PROBLEM DESCRIPTION
Take the listing that follows and copy it precisely.

******

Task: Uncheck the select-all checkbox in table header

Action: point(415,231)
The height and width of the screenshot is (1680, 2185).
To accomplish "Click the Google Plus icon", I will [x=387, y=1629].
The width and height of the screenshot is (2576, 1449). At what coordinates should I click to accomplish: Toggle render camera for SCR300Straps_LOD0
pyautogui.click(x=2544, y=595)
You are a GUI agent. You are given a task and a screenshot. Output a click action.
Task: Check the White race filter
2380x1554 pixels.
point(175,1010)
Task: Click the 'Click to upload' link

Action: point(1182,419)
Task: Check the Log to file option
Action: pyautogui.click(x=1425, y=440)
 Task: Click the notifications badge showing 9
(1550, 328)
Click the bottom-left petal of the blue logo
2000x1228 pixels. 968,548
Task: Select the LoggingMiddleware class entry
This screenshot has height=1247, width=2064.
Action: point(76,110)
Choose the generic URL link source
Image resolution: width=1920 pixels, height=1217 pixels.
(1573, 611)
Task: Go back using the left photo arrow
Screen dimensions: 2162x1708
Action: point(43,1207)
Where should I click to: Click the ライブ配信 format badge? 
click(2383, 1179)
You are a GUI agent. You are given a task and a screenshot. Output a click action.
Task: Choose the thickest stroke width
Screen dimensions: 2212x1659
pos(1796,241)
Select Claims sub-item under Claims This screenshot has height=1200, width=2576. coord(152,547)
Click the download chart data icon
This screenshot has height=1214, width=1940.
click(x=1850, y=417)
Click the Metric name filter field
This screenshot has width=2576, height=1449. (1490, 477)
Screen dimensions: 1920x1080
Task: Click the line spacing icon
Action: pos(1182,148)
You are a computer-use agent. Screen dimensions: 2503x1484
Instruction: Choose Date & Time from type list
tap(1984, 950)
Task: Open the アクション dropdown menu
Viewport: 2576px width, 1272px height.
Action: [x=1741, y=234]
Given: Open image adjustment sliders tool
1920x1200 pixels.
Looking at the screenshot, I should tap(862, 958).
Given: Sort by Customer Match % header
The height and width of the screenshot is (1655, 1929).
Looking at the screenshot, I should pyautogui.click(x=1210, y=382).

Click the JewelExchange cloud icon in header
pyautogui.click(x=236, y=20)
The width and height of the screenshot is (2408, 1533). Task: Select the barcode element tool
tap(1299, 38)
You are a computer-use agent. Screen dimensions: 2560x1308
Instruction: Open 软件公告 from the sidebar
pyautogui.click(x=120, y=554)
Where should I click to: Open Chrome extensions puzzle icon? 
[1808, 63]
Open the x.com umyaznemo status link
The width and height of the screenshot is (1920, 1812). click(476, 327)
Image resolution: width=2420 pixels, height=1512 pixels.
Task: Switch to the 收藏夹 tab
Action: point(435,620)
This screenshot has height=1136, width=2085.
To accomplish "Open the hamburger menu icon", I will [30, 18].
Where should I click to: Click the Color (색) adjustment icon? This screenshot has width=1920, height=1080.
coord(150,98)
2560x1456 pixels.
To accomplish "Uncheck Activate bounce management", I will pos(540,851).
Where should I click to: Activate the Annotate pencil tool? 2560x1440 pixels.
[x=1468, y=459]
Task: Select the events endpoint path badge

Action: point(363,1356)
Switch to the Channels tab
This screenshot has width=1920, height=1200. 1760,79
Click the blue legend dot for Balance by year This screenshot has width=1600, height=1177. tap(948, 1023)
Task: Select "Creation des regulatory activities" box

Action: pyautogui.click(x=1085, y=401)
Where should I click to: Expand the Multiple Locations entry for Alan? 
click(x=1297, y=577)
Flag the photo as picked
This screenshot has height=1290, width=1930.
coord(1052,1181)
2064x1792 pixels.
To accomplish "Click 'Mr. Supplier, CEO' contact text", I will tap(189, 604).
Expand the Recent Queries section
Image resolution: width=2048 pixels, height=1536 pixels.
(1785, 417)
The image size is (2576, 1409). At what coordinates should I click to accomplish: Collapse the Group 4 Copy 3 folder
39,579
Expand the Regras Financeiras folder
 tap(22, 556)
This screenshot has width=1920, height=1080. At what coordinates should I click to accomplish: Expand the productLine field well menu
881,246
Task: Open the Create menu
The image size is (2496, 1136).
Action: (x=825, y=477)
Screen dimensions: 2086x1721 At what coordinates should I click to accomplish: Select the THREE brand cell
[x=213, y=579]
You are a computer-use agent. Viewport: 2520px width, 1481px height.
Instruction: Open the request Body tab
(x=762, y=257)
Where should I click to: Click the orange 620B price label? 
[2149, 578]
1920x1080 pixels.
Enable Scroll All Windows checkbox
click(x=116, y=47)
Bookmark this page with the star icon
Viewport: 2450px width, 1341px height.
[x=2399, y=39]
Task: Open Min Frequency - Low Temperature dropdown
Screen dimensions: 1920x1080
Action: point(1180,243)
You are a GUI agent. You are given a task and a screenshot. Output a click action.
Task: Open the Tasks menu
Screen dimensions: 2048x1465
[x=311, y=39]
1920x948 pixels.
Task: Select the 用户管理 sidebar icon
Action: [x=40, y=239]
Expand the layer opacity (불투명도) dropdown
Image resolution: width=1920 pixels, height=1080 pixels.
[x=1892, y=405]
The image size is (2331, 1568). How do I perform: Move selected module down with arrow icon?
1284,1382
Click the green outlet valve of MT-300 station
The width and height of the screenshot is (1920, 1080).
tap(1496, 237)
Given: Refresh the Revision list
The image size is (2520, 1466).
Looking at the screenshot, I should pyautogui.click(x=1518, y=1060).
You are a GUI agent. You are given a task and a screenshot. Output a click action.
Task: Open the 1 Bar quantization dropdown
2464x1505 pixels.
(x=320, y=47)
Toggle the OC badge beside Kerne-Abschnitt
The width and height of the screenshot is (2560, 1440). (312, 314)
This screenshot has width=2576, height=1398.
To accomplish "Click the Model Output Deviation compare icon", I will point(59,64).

******

SOLUTION TO THIS PROBLEM
Task: Uncheck the select-all checkbox in table header

Action: point(415,231)
The height and width of the screenshot is (1680, 2185).
To accomplish "Click the Google Plus icon", I will [x=387, y=1629].
The width and height of the screenshot is (2576, 1449). At what coordinates should I click to accomplish: Toggle render camera for SCR300Straps_LOD0
pyautogui.click(x=2544, y=595)
You are a GUI agent. You are given a task and a screenshot. Output a click action.
Task: Check the White race filter
2380x1554 pixels.
point(175,1010)
Task: Click the 'Click to upload' link

Action: point(1182,419)
Task: Check the Log to file option
Action: pyautogui.click(x=1425, y=440)
 Task: Click the notifications badge showing 9
(1550, 328)
Click the bottom-left petal of the blue logo
2000x1228 pixels. 968,548
Task: Select the LoggingMiddleware class entry
This screenshot has height=1247, width=2064.
Action: point(76,110)
Choose the generic URL link source
Image resolution: width=1920 pixels, height=1217 pixels.
(1573, 611)
Task: Go back using the left photo arrow
Screen dimensions: 2162x1708
Action: point(43,1207)
Where should I click to: Click the ライブ配信 format badge? 
click(2383, 1179)
You are a GUI agent. You are given a task and a screenshot. Output a click action.
Task: Choose the thickest stroke width
Screen dimensions: 2212x1659
pos(1796,241)
Select Claims sub-item under Claims This screenshot has height=1200, width=2576. coord(152,547)
Click the download chart data icon
This screenshot has height=1214, width=1940.
click(x=1850, y=417)
Click the Metric name filter field
This screenshot has width=2576, height=1449. (1490, 477)
Screen dimensions: 1920x1080
Task: Click the line spacing icon
Action: pos(1182,148)
You are a computer-use agent. Screen dimensions: 2503x1484
Instruction: Choose Date & Time from type list
tap(1984, 950)
Task: Open the アクション dropdown menu
Viewport: 2576px width, 1272px height.
Action: [x=1741, y=234]
Given: Open image adjustment sliders tool
1920x1200 pixels.
Looking at the screenshot, I should tap(862, 958).
Given: Sort by Customer Match % header
The height and width of the screenshot is (1655, 1929).
Looking at the screenshot, I should pyautogui.click(x=1210, y=382).

Click the JewelExchange cloud icon in header
pyautogui.click(x=236, y=20)
The width and height of the screenshot is (2408, 1533). Task: Select the barcode element tool
tap(1299, 38)
You are a computer-use agent. Screen dimensions: 2560x1308
Instruction: Open 软件公告 from the sidebar
pyautogui.click(x=120, y=554)
Where should I click to: Open Chrome extensions puzzle icon? 
[1808, 63]
Open the x.com umyaznemo status link
The width and height of the screenshot is (1920, 1812). click(476, 327)
Image resolution: width=2420 pixels, height=1512 pixels.
Task: Switch to the 收藏夹 tab
Action: point(435,620)
This screenshot has height=1136, width=2085.
To accomplish "Open the hamburger menu icon", I will [30, 18].
Where should I click to: Click the Color (색) adjustment icon? This screenshot has width=1920, height=1080.
coord(150,98)
2560x1456 pixels.
To accomplish "Uncheck Activate bounce management", I will pos(540,851).
Where should I click to: Activate the Annotate pencil tool? 2560x1440 pixels.
[x=1468, y=459]
Task: Select the events endpoint path badge

Action: point(363,1356)
Switch to the Channels tab
This screenshot has width=1920, height=1200. 1760,79
Click the blue legend dot for Balance by year This screenshot has width=1600, height=1177. tap(948, 1023)
Task: Select "Creation des regulatory activities" box

Action: pyautogui.click(x=1085, y=401)
Where should I click to: Expand the Multiple Locations entry for Alan? 
click(x=1297, y=577)
Flag the photo as picked
This screenshot has height=1290, width=1930.
coord(1052,1181)
2064x1792 pixels.
To accomplish "Click 'Mr. Supplier, CEO' contact text", I will tap(189, 604).
Expand the Recent Queries section
Image resolution: width=2048 pixels, height=1536 pixels.
(1785, 417)
The image size is (2576, 1409). At what coordinates should I click to accomplish: Collapse the Group 4 Copy 3 folder
39,579
Expand the Regras Financeiras folder
 tap(22, 556)
This screenshot has width=1920, height=1080. At what coordinates should I click to accomplish: Expand the productLine field well menu
881,246
Task: Open the Create menu
The image size is (2496, 1136).
Action: (x=825, y=477)
Screen dimensions: 2086x1721 At what coordinates should I click to accomplish: Select the THREE brand cell
[x=213, y=579]
You are a computer-use agent. Viewport: 2520px width, 1481px height.
Instruction: Open the request Body tab
(x=762, y=257)
Where should I click to: Click the orange 620B price label? 
[2149, 578]
1920x1080 pixels.
Enable Scroll All Windows checkbox
click(x=116, y=47)
Bookmark this page with the star icon
Viewport: 2450px width, 1341px height.
[x=2399, y=39]
Task: Open Min Frequency - Low Temperature dropdown
Screen dimensions: 1920x1080
Action: point(1180,243)
You are a GUI agent. You are given a task and a screenshot. Output a click action.
Task: Open the Tasks menu
Screen dimensions: 2048x1465
[x=311, y=39]
1920x948 pixels.
Task: Select the 用户管理 sidebar icon
Action: [x=40, y=239]
Expand the layer opacity (불투명도) dropdown
Image resolution: width=1920 pixels, height=1080 pixels.
[x=1892, y=405]
The image size is (2331, 1568). How do I perform: Move selected module down with arrow icon?
1284,1382
Click the green outlet valve of MT-300 station
The width and height of the screenshot is (1920, 1080).
tap(1496, 237)
Given: Refresh the Revision list
The image size is (2520, 1466).
Looking at the screenshot, I should pyautogui.click(x=1518, y=1060).
You are a GUI agent. You are given a task and a screenshot. Output a click action.
Task: Open the 1 Bar quantization dropdown
2464x1505 pixels.
(x=320, y=47)
Toggle the OC badge beside Kerne-Abschnitt
The width and height of the screenshot is (2560, 1440). (312, 314)
This screenshot has width=2576, height=1398.
To accomplish "Click the Model Output Deviation compare icon", I will point(59,64).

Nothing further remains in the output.